Blakeway put it plainly: “A lot of the time, we talk about the deep sea as unknown — we don’t really think of the shallow water as being unknown.” Finding a new shark species in waters just a few feet deep underlines how much remains unrecorded, even close to shore.
Discovered and endangered in the same breath
The discovery arrived with an immediate shadow. Researchers suspect H. dudgeonae may already be at risk of extinction before it has been formally studied. Walking sharks in Papua New Guinea face climate change-driven coral bleaching, habitat loss from coastal development, and pressure from expanding palm-oil plantations. For a species confined to a narrow geographic range, that combination leaves little margin.
The broader group offers a sobering reference point. Before this discovery, nine species of walking shark were recognized — two of them, including the leopard epaulette shark that Dudgeon was originally searching for, are already listed as “vulnerable” by the IUCN.
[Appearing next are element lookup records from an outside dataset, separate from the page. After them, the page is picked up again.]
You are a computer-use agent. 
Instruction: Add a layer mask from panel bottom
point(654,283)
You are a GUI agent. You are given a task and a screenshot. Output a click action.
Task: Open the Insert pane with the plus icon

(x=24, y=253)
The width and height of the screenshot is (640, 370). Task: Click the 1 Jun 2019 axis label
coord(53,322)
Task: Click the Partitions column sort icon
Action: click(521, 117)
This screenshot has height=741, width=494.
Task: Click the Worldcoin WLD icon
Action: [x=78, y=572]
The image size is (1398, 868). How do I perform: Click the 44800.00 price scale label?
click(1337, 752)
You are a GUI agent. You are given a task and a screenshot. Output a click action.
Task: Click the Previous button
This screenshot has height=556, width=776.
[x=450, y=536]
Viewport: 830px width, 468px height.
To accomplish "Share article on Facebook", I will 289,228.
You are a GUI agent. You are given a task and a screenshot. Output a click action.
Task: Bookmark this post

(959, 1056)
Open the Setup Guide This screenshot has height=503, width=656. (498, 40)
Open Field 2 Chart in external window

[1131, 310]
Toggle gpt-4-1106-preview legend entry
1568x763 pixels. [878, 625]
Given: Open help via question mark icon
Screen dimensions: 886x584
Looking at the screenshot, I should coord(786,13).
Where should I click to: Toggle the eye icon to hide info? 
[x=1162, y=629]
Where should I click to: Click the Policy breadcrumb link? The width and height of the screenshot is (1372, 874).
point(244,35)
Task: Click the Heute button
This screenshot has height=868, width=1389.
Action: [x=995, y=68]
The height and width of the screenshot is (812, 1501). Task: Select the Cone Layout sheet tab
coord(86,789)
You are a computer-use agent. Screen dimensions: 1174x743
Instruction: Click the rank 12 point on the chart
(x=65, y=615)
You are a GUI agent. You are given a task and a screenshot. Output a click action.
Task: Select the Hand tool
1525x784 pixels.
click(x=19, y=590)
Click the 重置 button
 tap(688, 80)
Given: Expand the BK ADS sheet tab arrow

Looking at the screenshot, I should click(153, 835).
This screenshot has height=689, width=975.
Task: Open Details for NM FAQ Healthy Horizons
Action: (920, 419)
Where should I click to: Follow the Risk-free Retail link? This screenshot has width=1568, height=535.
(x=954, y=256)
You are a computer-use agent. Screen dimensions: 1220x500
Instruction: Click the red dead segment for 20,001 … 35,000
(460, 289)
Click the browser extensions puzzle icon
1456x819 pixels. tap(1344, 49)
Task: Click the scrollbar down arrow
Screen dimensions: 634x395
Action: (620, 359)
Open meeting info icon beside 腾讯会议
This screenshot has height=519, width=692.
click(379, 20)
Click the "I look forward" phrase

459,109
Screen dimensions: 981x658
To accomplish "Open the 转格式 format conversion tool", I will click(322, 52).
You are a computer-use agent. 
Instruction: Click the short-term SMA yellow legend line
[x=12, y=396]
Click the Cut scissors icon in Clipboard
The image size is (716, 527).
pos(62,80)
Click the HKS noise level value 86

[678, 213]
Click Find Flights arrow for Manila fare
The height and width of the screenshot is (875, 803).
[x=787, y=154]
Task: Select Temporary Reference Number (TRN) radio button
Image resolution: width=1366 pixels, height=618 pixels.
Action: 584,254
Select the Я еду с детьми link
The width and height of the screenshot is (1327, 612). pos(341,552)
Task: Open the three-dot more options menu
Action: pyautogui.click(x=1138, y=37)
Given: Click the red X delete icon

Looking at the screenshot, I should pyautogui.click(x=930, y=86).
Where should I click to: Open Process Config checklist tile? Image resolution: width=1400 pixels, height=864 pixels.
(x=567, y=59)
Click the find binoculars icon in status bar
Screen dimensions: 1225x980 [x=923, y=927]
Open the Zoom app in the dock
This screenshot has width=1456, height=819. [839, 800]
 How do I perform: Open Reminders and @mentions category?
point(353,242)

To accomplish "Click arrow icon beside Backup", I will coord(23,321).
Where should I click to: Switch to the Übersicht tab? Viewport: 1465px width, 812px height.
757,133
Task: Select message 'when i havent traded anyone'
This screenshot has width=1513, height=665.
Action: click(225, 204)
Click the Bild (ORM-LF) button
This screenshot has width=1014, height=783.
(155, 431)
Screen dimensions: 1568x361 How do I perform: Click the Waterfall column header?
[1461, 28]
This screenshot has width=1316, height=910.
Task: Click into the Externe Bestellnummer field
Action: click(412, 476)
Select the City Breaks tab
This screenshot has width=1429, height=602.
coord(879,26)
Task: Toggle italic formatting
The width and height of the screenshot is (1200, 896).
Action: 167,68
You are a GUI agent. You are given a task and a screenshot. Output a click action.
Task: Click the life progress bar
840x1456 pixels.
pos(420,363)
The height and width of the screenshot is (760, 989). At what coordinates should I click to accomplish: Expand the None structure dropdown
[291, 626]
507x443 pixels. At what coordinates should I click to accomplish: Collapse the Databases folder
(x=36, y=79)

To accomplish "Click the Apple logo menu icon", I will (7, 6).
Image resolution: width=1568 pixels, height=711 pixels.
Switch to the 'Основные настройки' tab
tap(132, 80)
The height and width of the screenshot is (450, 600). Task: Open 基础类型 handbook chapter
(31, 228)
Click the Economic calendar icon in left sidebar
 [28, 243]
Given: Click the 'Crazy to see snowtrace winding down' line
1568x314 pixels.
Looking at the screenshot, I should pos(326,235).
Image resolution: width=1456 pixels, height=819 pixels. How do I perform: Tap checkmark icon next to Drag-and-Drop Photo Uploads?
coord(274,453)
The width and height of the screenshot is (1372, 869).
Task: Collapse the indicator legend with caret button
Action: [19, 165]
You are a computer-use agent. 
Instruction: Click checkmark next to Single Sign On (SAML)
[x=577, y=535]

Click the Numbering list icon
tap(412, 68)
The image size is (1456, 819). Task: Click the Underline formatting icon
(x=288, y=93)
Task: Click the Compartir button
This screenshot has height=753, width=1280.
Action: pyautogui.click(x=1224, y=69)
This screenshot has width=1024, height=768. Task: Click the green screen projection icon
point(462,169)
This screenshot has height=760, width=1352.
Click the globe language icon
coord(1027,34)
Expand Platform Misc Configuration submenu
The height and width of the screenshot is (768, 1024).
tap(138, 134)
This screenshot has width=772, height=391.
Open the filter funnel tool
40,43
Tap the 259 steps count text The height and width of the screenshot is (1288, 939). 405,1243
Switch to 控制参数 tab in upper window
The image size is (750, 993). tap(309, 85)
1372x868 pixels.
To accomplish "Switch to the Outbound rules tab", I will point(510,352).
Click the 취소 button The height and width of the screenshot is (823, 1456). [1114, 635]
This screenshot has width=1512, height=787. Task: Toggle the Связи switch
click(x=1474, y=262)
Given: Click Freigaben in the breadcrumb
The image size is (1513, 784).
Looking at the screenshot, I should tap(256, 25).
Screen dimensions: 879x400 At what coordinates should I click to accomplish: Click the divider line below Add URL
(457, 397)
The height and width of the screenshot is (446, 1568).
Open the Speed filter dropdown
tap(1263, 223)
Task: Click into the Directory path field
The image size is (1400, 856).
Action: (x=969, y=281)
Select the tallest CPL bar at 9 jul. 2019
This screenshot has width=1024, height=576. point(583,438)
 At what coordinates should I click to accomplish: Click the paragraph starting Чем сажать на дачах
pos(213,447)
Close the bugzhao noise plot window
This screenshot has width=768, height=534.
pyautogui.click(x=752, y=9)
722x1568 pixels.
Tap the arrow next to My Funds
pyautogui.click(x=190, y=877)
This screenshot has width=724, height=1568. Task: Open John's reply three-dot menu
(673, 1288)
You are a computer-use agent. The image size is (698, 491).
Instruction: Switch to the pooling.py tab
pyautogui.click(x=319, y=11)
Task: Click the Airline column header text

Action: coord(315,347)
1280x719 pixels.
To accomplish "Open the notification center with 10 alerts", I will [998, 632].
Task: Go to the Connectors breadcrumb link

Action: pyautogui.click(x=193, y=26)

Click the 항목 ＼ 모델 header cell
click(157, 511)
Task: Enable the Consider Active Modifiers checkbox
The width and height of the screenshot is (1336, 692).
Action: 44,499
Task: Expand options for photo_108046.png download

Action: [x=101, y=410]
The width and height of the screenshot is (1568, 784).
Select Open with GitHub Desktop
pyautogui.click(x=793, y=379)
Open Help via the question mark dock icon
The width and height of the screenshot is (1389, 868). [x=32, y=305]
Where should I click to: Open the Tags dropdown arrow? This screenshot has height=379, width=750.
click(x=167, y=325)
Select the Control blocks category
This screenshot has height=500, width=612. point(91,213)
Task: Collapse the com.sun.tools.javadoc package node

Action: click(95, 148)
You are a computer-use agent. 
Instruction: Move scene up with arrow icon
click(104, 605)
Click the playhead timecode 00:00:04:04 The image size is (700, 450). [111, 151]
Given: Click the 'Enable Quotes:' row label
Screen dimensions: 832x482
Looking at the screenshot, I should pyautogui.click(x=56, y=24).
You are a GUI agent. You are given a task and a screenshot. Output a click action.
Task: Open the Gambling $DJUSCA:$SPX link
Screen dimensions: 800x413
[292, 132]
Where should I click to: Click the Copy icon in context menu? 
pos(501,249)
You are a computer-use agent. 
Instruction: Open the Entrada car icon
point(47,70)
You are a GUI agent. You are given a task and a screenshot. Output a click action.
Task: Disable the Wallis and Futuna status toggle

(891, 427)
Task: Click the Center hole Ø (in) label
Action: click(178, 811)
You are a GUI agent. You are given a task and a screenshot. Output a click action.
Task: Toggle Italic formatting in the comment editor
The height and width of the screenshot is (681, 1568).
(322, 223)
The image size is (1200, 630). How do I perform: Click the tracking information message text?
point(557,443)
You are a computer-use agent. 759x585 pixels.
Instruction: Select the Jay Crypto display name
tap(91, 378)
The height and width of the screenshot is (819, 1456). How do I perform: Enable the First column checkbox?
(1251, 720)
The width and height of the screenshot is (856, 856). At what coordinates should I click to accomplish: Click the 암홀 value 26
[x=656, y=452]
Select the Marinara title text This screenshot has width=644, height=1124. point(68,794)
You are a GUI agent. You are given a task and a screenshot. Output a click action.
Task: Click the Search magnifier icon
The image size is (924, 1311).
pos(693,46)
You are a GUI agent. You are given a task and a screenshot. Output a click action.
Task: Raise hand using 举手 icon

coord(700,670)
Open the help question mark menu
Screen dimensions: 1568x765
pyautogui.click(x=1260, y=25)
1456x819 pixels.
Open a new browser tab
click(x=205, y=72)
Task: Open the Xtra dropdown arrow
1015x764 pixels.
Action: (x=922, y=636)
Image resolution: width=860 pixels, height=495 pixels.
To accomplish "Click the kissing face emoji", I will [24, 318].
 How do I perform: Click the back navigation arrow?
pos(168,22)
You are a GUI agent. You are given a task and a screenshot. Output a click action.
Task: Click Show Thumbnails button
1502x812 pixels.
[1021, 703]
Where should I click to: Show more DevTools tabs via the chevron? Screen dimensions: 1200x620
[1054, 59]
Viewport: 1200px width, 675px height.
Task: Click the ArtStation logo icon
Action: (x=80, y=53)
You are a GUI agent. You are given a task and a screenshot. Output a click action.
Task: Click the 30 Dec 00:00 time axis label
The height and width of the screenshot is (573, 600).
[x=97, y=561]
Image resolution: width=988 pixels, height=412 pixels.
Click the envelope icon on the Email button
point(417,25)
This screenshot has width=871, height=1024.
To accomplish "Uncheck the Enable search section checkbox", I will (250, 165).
Researchers plan to return to the region later in 2025. That fieldwork could generate the data needed to support an IUCN “vulnerable” or “endangered” classification for the new species. Blakeway’s assessment was direct: “This species adds to Papua New Guinea’s extraordinary biodiversity, yet it faces local extinction without urgent conservation action.” Whether that action comes in time may depend on how quickly the scientific and policy communities respond to a shark that locals have known about for years — and that the rest of the world is only now beginning to see.